DTIC might be a source for such old reports.  The Arpanet ones I have
were under contract MDA90-78-C-0129 from Arpa Order 3491.

Google found that March 1982 report - see
http://www.dtic.mil/cgi-bin/GetTRDoc?AD=ADA121350   It's a 285 page
pdf scan of that report.  But it's the only report Google found in a
search of "MDA90-78-C-0129" - there were many more.  And there were a
number of different contracts involved over time as well, so there's
potentially a lot of reports buried somewhere.

If you can get the various reports which were submitted under that
contract, it would be a significant piece of Arpanet History.   There
were, just at BBN, a variety of such contracts covering different
Internet-related projects.  E.G., one of them covered a bunch of the
"core Internet" projects - gateways, satnet, wbnet, etc.  For several
years, I was the one who had to make sure the QTR got submitted
promptly.  The government wouldn't send us the check until they got
the report.  So I know there's a lot of stuff in the government
archives which would now be of historical interest.  Presumably other
contractors - e.g., SRI, ISI, etc etc. had to submit similar reports -
but I can't recall ever seeing any QTRs but our own!

These reports were all categorized on the DD1473 as
"Unclassified/Unlimited" distribution.  But most of what they contain
was never really "published" in the classic sense.

Perhaps someone has the stamina to dive into the government paper
bureaucracy and do some archaeology.   Their garage is *much* bigger
than mine.....

/Jack


On Wed, May 16, 2012 at 12:20 PM, Noel Chiappa <jnc at mercury.lcs.mit.edu> wrote:
>    > I got distracted to work on an ARPANET maps page (almost done, hope to
>    > have it out soon)
>
> OK, these are 'done':
>
>  http://mercury.lcs.mit.edu/~jnc/tech/arpageo.html
>  http://mercury.lcs.mit.edu/~jnc/tech/arpalog.html
>  http://mercury.lcs.mit.edu/~jnc/tech/milnet.html
>
> Those URLs are just for 'temporary' use, for anyone here to quickly see; I
> have an overall 'ARPANET technical info' page which is done, and another page
> for packet formats which is almost done, and the whole works will be linked
> together, so just going to the main page will give you links to these other
> ones. (It was originally all one page, but it got so huge it was unwieldy, so
> I split it up.)
>
>
> Now, for the important bit:
>
> Although these pages contain roughly 45 maps between them, BBN of course did
> many, many more maps that I don't have here. (These are mostly just what I
> happened to have lying around in my paper files.) I have found images of some
> online, but the quality was so poor (usually due to small images) that I
> decided not to include them.
>
> If anyone has any that I am missing, I would be happy to receive images of
> them (although of course there's no urgency).

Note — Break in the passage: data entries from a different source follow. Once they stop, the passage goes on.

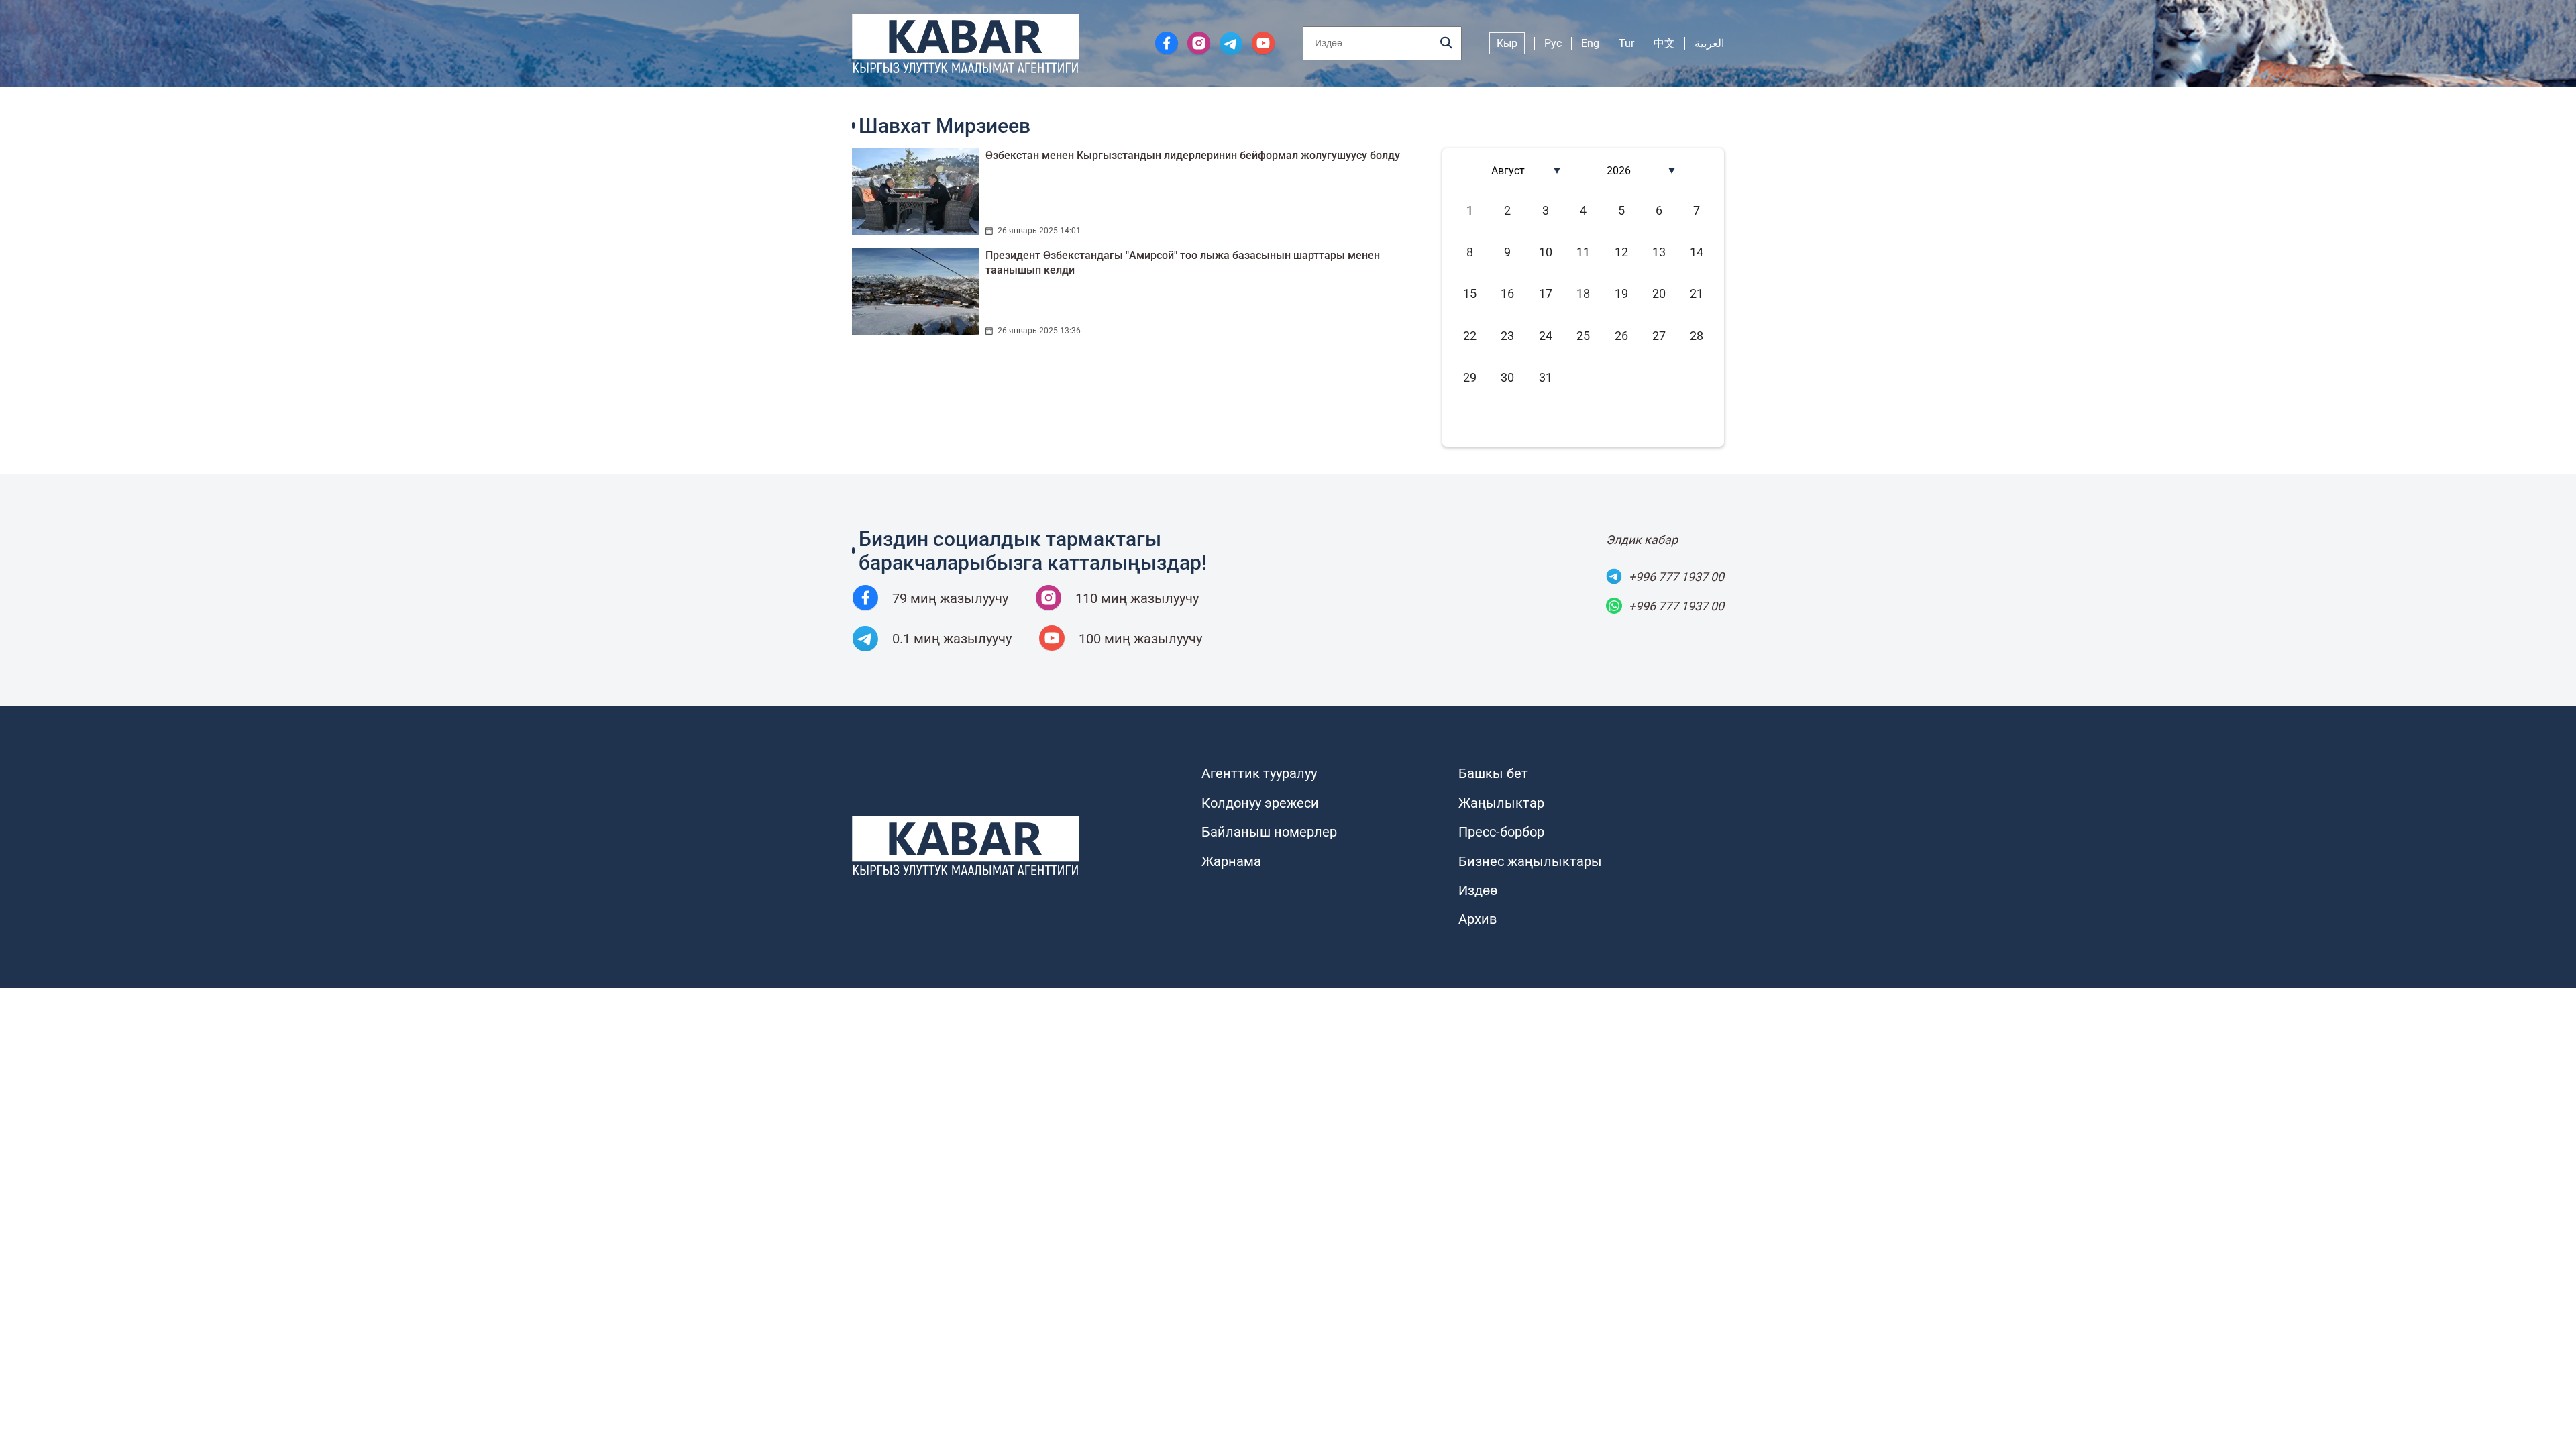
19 (1621, 293)
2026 (1619, 170)
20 (1659, 293)
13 (1659, 252)
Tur (1626, 43)
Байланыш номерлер (1269, 832)
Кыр (1507, 43)
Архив (1477, 919)
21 (1696, 293)
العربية (1709, 43)
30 (1507, 377)
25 (1583, 336)
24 (1545, 336)
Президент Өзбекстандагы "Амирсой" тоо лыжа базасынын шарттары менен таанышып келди (1182, 262)
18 (1583, 293)
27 (1659, 336)
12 (1621, 252)
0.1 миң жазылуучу (952, 639)
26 (1621, 336)
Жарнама (1231, 861)
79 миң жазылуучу (950, 598)
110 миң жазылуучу (1137, 598)
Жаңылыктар (1501, 803)
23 (1507, 336)
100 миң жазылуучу (1140, 639)
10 (1545, 252)
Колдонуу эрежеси (1260, 803)
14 (1696, 252)
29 (1470, 377)
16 (1507, 293)
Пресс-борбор (1501, 832)
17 (1545, 293)
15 (1470, 293)
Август (1508, 170)
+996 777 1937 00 (1676, 577)
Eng (1590, 43)
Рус (1553, 43)
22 (1470, 336)
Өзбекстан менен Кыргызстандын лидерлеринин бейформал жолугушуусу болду (1192, 155)
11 (1583, 252)
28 (1696, 336)
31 (1545, 377)
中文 (1664, 43)
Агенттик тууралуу (1259, 773)
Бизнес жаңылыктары (1530, 861)
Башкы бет (1493, 773)
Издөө (1477, 890)
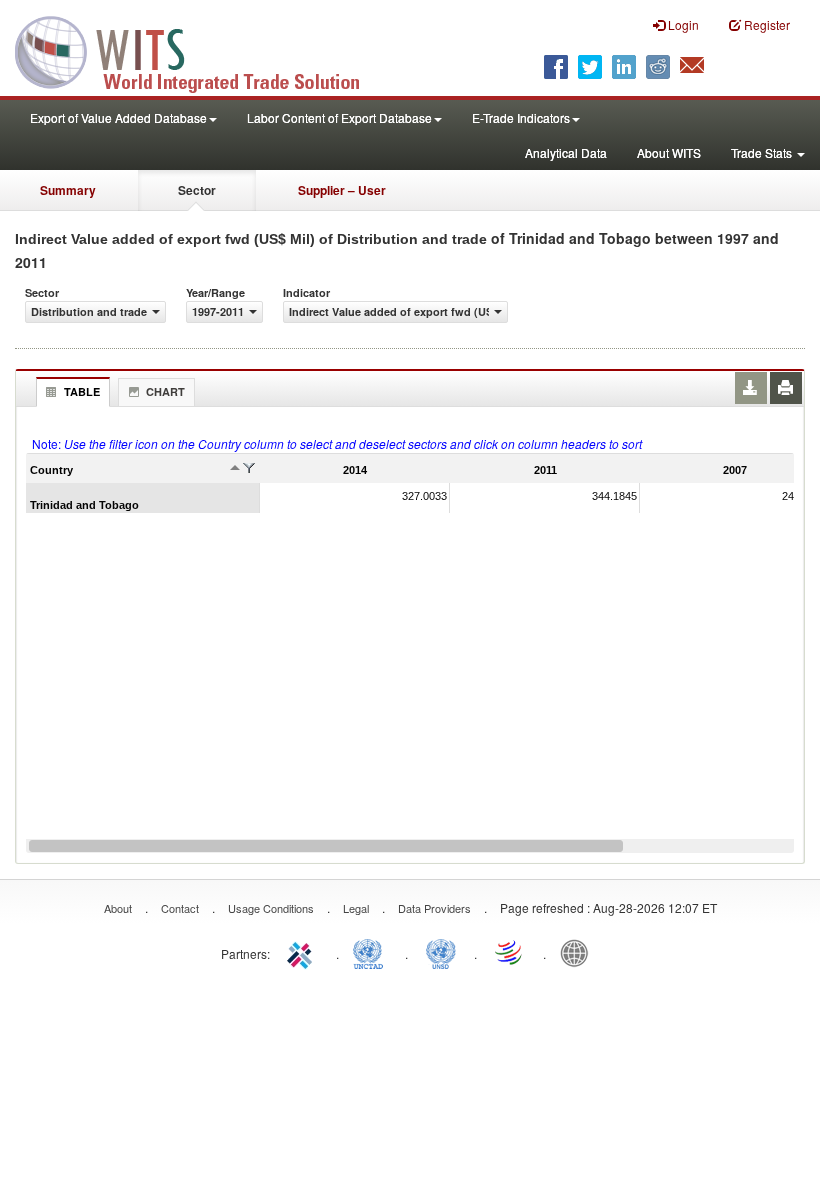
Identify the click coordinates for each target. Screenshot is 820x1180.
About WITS (669, 152)
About (118, 908)
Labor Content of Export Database (339, 117)
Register (765, 24)
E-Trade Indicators (521, 117)
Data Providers (434, 908)
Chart (165, 391)
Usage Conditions (271, 908)
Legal (356, 908)
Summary (68, 190)
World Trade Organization (510, 952)
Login (682, 24)
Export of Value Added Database (118, 117)
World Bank (579, 952)
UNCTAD (372, 952)
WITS (200, 50)
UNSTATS (441, 952)
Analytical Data (566, 152)
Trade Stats (763, 152)
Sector (197, 190)
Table (82, 391)
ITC (303, 952)
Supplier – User (342, 190)
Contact (180, 908)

I have pretty good coverage up
> to about 1977, so after that would be the most appreciated. At least 1000
> pixels, please, and scanned, preferably.
>
> I found several inside the covers of ARPANET/DDN directories and ARPANET
> Protocol Handbooks (don't worry if they are in colour, some of these were
> too, before I converted them to B+W), so there's one place to look. Also, my
> copy of "A History of the ARPANET: The First Decade" (BBN #4799) lists, on
> pg. B-1, a long list of logical maps - not all of which my copy (photocopied)
> includes. If anyone would like to scan the ones I am missing (March '72,
> November '74, June '75, July '76, January '77) that would also be useful.